A partir de esa noche dejó de hacer ruido. Por las mañanas no sabía dónde se metía. A comparación de los otros que, aunque resguardados en la madriguera, roían como ratas en la pared toda la vuelta del sol sobre la tierra, sólo cuando oscurecía callaban. Al llegar a mi cama todas las noches él estaba otra vez en la pared. Ahora se postraba encima, en lugar de a un lado del cuadro de Cristo arrepentido rezándole a su padre. Se deslizaba silencioso sobre el vidrio, luego en el yeso y en el suelo hasta llegar a los dedos de mis pies. Al sentirlo en mi dedo gordo, lo tomaba de las orillas mientras tarareaba una canción para no asustarlo. Esas noches los otros gruñían, mordían, se golpeaban a ellos mismos, a veces a la cama, a veces al muro.
Sus ruidos nocturnos eran excesivos. Por ello mis padres me pidieron que los controlara, yo no sabía cómo. “Debes saber.” Me dijo seria y cansada mi madre un día durante la comida. Mi padre no quitaba sus ojos de mí. Lo veía comer, y escuchaba el sonido de sus labios remoliendo la comida, sorbiendo la cuchara, como tragaba la carne con su saliva. Esos sonidos me exasperaron. Abandoné la comida y hui a mi cuarto. Una vez ahí entendí que le tenían envidia al más joven pues le descubrí mordidas en el pecho. Así que cuando vieron que mamá se compró una cama más grande y cortinas más gruesas dejaron de atacarlo. Comprendieron que él había logrado lo que ninguno de ellos. Por él los adopté a todos en mi cama. Los ruidos cesaron.

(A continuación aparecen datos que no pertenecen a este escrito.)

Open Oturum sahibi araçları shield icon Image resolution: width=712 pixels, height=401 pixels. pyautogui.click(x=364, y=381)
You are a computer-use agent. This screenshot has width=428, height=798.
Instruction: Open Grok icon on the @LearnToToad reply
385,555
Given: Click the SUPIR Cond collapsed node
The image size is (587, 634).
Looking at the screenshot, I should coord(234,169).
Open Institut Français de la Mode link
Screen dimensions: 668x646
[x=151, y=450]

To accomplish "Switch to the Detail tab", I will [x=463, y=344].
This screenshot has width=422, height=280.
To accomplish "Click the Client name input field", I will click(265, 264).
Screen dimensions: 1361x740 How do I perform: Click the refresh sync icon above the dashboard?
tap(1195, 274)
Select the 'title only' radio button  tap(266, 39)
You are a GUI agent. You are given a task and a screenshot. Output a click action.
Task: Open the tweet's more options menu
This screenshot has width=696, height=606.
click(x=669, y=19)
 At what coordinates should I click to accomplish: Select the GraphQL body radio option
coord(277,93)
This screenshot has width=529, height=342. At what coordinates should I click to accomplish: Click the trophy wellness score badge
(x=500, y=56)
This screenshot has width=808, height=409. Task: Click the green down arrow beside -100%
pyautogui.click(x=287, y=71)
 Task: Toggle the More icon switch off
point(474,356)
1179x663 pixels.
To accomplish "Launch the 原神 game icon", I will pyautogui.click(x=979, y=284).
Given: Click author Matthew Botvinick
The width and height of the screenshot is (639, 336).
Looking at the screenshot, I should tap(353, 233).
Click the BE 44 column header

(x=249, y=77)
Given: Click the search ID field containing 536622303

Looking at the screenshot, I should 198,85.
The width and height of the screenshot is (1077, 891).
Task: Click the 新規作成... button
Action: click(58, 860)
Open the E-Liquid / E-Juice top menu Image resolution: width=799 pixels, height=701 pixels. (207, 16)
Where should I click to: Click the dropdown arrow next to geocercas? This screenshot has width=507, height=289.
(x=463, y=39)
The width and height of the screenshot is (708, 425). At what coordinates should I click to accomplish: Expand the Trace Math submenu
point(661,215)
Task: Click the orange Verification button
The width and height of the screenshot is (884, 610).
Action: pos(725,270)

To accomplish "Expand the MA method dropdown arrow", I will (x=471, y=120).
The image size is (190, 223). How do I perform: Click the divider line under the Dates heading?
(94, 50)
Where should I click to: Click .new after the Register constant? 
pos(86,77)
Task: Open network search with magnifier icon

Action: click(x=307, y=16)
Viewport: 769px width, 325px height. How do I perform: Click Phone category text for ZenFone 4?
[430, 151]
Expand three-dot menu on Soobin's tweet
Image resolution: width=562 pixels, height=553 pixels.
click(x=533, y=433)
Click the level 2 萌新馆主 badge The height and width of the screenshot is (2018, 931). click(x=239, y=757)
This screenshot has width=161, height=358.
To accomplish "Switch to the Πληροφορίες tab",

Hoy, en las paredes de mi cuarto hay caminos enmohecidos. El pelo del hongo es amarillo verdoso y emana un olor peculiar. No sé si es desagradable, pero para evitar sospechas mi familia no permite pasar a nadie más allá del jardín. Mis niños no salen de mi alcoba. El silencio reina en mi casa desde que los dejo descansar conmigo. De repente, durante el día, sentada en el sillón donde él se retorció semanas, escucho cómo se arrastran, cómo respiran profundo y rápido, y siento paz. Por eso sé que ellos son felices y yo… yo… Cómo no amarlos cuando gracias a ellos ya nadie más sube a mi cama.